In 2018, Fridolin performed at the Intsikurmu Festival. In 2019, they were invited to participate in the MUSEXPO music conference in Los Angeles, USA, where artists such as Katy Perry, LMFAO, and Jessie J had previously performed. In the same year, they performed at the Westernpop Festival in the Netherlands and the Chengdu International Sister Cities Youth Music Festival in China.

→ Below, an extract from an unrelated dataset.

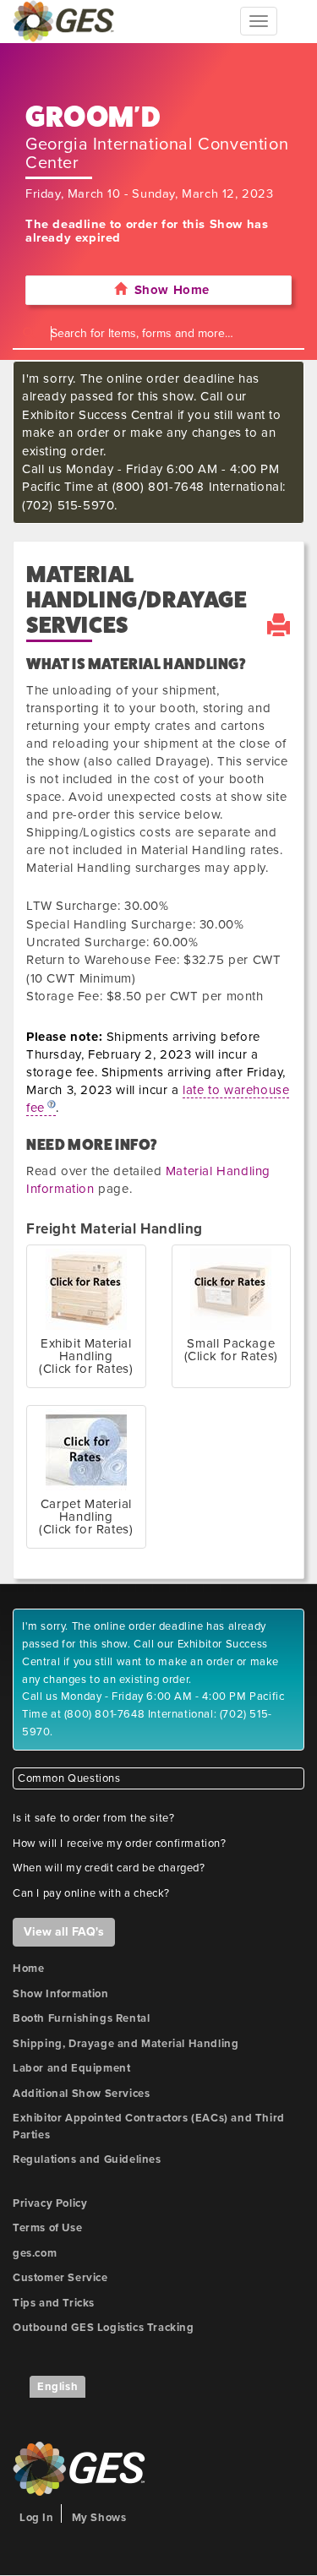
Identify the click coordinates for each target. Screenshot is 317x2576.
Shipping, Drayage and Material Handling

In 2020, Fridolin performed at Sofarsounds in Latvia and at the Intsikurmu and Valgeranna festivals in Estonia. In 2022, Fridolin performed at the Norden Festival in Germany. Between 2020 and 2022, also Fridolin was the host of the Koolitants Festival.

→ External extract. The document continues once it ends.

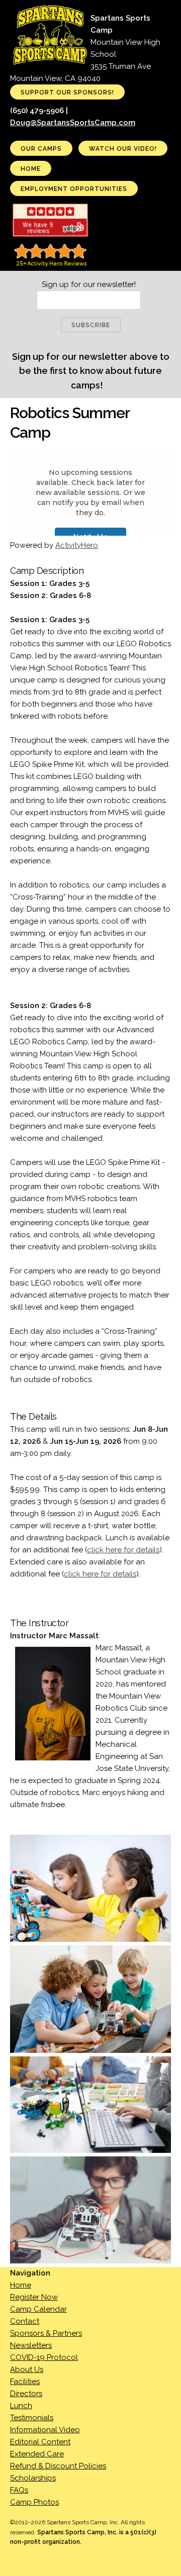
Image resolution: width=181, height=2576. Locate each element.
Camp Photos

In 2022, Fridolin released their first EP, "Higher Self," featuring five tracks. On 22 April 2025, they released their full-length Estonian-language debut album, Armastatuna. Themes of social non-conformity are explored in their 2026 double single "Sa mind ei kuule" (You Don't Hear Me) and "Katki" (Broken).

An ESC interview with singer Inger Fridolin ("INGER")

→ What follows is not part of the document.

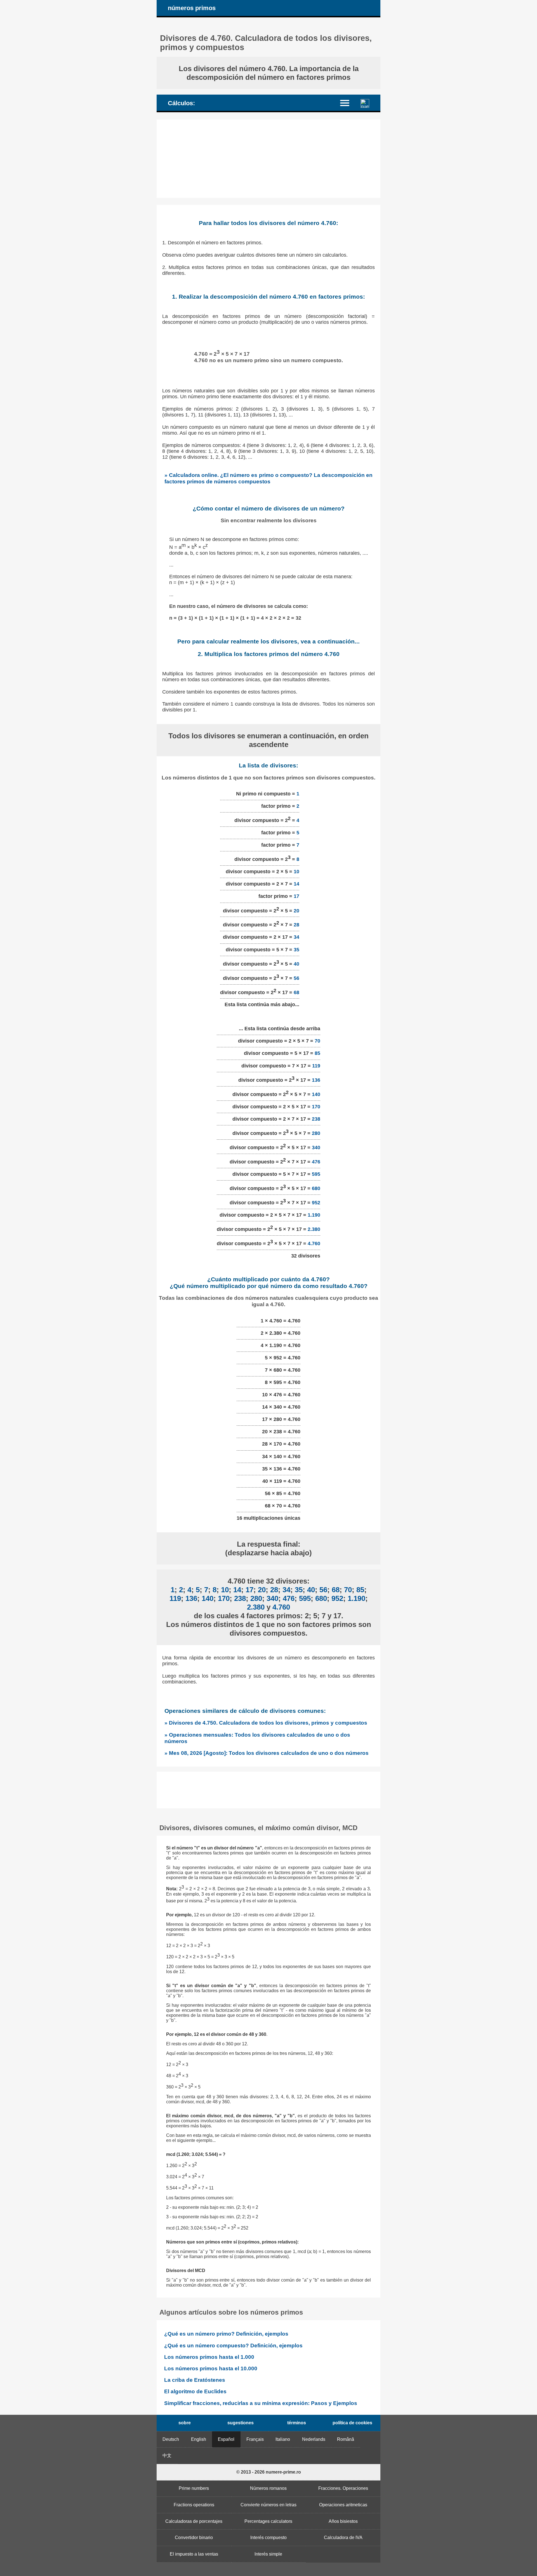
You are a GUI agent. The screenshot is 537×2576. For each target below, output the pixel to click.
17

In 2023, Fridolin appeared in the final of Eesti Laul, the national song contest to decide the country's Eurovision pick. They were the second to perform in the line-up and played their song "Awaiting You". They placed in 7th place in the national competition.

=== Sports career ===
Fridolin began football training at the age of six. They have represented the Estonian girls' national youth teams 24 times, scoring two goals. Fridolin played in the Estonian women's leagues for Tallinna FC Flora II and the national youth team during 2015 and 2016. They have subsequently worked as a coach at the Viimsi Martin Reim football school and FC Flora.

== Discography ==

| Year | Single | Record label |
|---|---|---|
| 2018 | "Again" | INGER |
| 2018 | "Notice you" | INGER |
| 2018 | "Storm" ft. Avoid Dave | INGER |
| 2018 | "I'm Alright" | TuneBase |
| 2018 | "Coming home" | TuneBase |
| 2019 | "Willie" | Made in Baltics |
| 2019 | "Beautiful day" | INGER |
| 2019 | "Only dream" | INGER |
| 2020 | "Playing games" | INGER |
| 2021 | "WTF" ft. manna | INGER, manna |
| 2022 | "who i really am" | INGER |
| 2022 | "Awaiting You" | INGER |
| 2023 | "Nähtamatu" | INGER |
| 2023 | "Põled kui suvi" | INGER |
| 2024 | "Öösegadus" | INGER |
| 2024 | "jah, sa oled see" | INGER |
| 2024 | "head aega" | INGER, EiK |
| 2024 | "Kuniks me ei muutu" | INGER |
| 2025 | "kuues meel" | INGER |
| 2025 | "Tantsin iseendaga" | INGER |
| 2025 | "kollane maja" | INGER |
| 2026 | "Sa mind ei kuule" / "Katki" | INGER |

| Year | Album | Record label |
|---|---|---|
| 2022 | Higher Self (EP) | INGER |
| 2025 | Armastatuna | INGER |

== Television work ==
They have participated in the series "MasterChef Eesti" and "Kalamaja Blues".

==Personal life==
Fridolin is a guitar and ukulele teacher at Rahumäe Basic School.

Fridolin's partner is Karmen King.

Fridolin has identified as gender fluid and feels they embody aspects of both genders.

Inger has been open about their mental health.